## Extrait présenté:
******************************

PAULIN TALABOT

SA VIE ET SON OEUVRE

1799-1885

par le Baron Ernouf, 1886

 

CHAPITRE

XVIII

 

Révolution de 1848. - Aggravation de la crise. - Concessions de Pari-Lyon et de Lyon-Avignon abandonnées. - Ligne d'Avignon à Marseille mise sous le séquestre. - Commencements d'Audibert.

 

La révolution de Février vint redoubler l'intensité de cette crise. Elle portait au pouvoir les hommes qui avaient attaqué les concessions avec le plus de persistance, et qui rêvaient pour l'État le rôle de producteur, de pourvoyeur universel. En conséquence ils débutèrent par proclamer que « l'existence des Compagnies financières était radicalement incompatible avec le principe d'un gouvernement républicain, démocratique et unitaire » ; système qui devait reparaître trente ans plus tard dans les conseils de la nation.

 

Un projet de reprise générale des chemins de fer par l'État, conforme à ces aspirations, rencontra Heureusement à l'Assemblée nationale une opposition telle, qu'après le rapport du comité des finances, le ministre auteur de ce projet dut le retirer immédiatement. Il promit que cette proposition ne serait pas reprise, au moins par lui, restriction encore peu rassurante. L'impression d'anxiété produite par cette tentative de spoliation sous prétexte d'utilité publique, de progrès social, pesa lourdement sur les valeurs des Compagnies pendant plusieurs années.

 

Cette aggravation de la crise détermina l'aban­don de la concession de la ligne Paris-Lyon, sur laquelle la Compagnie concessionnaire avait commencé les travaux avec un courage digne d'un meilleur sort. La révolution de Février qui porta deux coups, l'un et l'autre mortels. D'abord; là portion réalisée du capital social avait été placée en rentes sur l'État, et l'on sait l'effet des révolutions sur le cours de ces valeurs. D'autre part, en Février 1848, la Compagnie n'avait encore touché de ses actionnaires que 250 francs par action; faire un appel de fonds, dans de telles circonstances ; ç'eût été crier dans le désert. La Compagnie fut mise en liquidation par une loi du 17 août 1848, qui autorisa le rachat de ce chemin de fer par l'État, à la charge de donner à chaque porteur d'action un coupon de rente 5 pour 100 de 7 fr. 60, ce qui représentait au cours du jour 109 francs environ, de telle sorte que chaque actionnaire subissait une perte des trois cinquièmes sur son versement de 250 francs.

******************************

## Consigne 1:
D'après l'extrait sur Paulin Talabot, quelle somme par action la Compagnie du Paris-Lyon avait-elle touchée de ses actionnaires en février 1848 ?
## Consigne 2:
Réécrivez les enregistrements en commençant par leur première ligne et en allant jusqu'à la ligne qui contient « Click warning icon », incluse. Remplacez « icon » par « button » et laissez tout le reste tel quel.
L'extrait et les enregistrements ont des origines distinctes.

******************************

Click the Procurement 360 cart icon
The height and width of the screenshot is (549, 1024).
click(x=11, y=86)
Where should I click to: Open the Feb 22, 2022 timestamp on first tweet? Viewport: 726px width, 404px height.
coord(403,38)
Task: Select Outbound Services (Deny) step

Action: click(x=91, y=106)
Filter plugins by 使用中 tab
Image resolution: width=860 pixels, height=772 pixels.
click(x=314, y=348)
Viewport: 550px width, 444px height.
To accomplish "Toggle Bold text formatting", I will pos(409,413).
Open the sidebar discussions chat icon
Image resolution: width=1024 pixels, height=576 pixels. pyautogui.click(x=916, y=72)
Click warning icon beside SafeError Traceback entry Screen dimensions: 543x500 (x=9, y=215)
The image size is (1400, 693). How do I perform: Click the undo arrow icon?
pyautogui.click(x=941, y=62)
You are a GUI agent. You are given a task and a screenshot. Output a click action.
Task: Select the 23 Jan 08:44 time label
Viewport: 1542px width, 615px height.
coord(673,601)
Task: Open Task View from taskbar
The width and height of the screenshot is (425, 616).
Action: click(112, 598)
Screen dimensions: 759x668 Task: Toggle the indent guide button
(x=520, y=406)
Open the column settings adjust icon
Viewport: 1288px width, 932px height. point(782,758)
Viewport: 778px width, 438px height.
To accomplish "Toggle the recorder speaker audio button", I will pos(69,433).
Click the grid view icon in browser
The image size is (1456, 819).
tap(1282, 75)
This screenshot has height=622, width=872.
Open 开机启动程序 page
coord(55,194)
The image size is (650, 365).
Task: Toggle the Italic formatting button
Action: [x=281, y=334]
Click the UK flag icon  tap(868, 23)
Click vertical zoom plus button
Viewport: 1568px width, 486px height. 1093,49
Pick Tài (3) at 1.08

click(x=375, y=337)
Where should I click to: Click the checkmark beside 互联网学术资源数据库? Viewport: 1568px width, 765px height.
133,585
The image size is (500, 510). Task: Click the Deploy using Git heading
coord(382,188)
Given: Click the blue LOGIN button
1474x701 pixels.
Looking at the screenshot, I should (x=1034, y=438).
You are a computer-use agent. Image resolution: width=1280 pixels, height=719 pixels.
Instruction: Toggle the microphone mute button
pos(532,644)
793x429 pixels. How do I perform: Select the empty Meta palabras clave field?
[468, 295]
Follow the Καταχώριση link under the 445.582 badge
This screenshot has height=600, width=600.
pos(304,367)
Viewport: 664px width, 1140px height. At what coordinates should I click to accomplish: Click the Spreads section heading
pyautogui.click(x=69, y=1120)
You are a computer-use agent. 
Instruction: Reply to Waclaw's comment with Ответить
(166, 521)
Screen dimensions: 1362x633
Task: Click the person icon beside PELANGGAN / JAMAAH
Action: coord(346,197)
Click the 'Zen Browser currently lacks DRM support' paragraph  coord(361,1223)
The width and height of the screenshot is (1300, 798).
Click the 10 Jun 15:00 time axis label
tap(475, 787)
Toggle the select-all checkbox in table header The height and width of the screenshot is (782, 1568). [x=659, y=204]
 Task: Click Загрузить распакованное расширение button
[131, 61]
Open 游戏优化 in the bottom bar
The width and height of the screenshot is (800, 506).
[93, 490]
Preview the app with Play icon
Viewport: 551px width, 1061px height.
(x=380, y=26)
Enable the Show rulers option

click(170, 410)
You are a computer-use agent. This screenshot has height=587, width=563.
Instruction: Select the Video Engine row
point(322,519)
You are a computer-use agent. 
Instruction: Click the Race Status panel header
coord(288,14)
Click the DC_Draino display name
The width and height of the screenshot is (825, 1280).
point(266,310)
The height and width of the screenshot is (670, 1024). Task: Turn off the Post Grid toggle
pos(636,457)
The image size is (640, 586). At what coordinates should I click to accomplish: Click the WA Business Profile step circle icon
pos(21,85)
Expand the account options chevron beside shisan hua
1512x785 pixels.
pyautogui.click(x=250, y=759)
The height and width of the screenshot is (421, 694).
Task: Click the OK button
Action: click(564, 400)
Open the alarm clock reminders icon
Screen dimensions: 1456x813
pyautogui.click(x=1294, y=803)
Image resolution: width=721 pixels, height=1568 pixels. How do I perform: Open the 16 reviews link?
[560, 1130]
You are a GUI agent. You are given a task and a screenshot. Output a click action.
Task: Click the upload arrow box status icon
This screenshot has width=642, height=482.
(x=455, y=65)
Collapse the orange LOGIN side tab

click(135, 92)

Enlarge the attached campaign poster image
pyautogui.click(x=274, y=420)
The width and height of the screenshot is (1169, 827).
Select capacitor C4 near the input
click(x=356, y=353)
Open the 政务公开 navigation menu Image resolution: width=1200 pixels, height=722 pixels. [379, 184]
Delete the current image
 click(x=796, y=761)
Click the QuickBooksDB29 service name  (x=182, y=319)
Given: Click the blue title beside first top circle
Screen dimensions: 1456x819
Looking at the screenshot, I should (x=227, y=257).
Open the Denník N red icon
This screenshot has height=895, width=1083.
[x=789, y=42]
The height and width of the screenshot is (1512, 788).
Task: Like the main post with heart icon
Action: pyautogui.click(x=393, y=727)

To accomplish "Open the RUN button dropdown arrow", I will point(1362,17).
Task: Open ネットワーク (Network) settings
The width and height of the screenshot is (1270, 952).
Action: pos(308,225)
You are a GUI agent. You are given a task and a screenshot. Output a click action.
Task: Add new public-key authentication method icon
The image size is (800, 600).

******************************

## Corrigé 1:
250 francs par action.

## Corrigé 2:
Click the Procurement 360 cart button
The height and width of the screenshot is (549, 1024).
click(x=11, y=86)
Where should I click to: Open the Feb 22, 2022 timestamp on first tweet? Viewport: 726px width, 404px height.
coord(403,38)
Task: Select Outbound Services (Deny) step

Action: click(x=91, y=106)
Filter plugins by 使用中 tab
Image resolution: width=860 pixels, height=772 pixels.
click(x=314, y=348)
Viewport: 550px width, 444px height.
To accomplish "Toggle Bold text formatting", I will pos(409,413).
Open the sidebar discussions chat button
Image resolution: width=1024 pixels, height=576 pixels. pyautogui.click(x=916, y=72)
Click warning button beside SafeError Traceback entry Screen dimensions: 543x500 (x=9, y=215)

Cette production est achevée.